Under the terms of the settlement, TikTok will pay $92 million toward a fund for users who claim their personally identifiable information was improperly used by the app. The agreement also require that TikTok establish a new privacy-compliance training program and take other steps to protect its users’ privacy going forward.
If the settlement is approved by the court, affected TikTok users will receive information about how to receive a share of the funds. The multidistrict litigation consolidated more than 20 cases against TikTok, its predecessor Musical.ly, and its affiliates.
TikTok has denied any privacy violations. “While we disagree with the assertions, rather than go through lengthy litigation, we’d like to focus our efforts on building a safe and joyful experience for the TikTok community,” a TikTok spokesperson said in a statement.
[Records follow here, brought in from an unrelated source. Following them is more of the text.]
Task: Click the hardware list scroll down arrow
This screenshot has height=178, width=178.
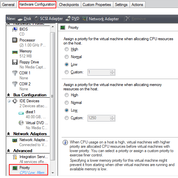Action: tap(53, 173)
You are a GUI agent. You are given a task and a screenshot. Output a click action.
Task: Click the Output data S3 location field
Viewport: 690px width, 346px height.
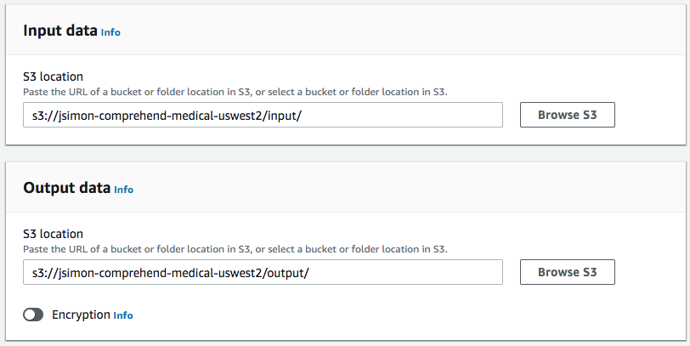tap(263, 272)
The class-action lawsuit contended that the app collects and discloses personal data in violation of the Illinois Biometric Information Privacy Act (BIPA), the Video Privacy Protection Act, and other consumer and privacy protection laws. According to the suit, among other things TikTok failed to notify users that the app’s filters and effects use facial scans — and that biometric data was stored and used without their consent for various purposes, including for serving targeted ads.
TikTok “unjustly profit[ed] from the secret harvesting of this massive array of private and personally identifiable TikTok user data and content by using it for targeted advertising” and other purposes, according to the plaintiffs’ complaint (available at this link).
Currently, Illinois is the only state in the U.S. with a law that lets consumers seek monetary damages if their biometric information is wrongfully taken. As such, the settlement proposes that each Illinois class member receive an additional five shares of the $92 million settlement fund compared with class members in other states.
The settlement was presented for approval to U.S. District Court Judge John Z. Lee of the Northern District of Illinois by three attorneys appointed to lead the case in September 2020: Beth Fegan of FeganScott, Katrina Carroll of Carlson Lynch, and Ekwan Rhow of Bird, Marella, Boxer, Wolpert, Nessim, Drooks, Lincenberg & Rhow.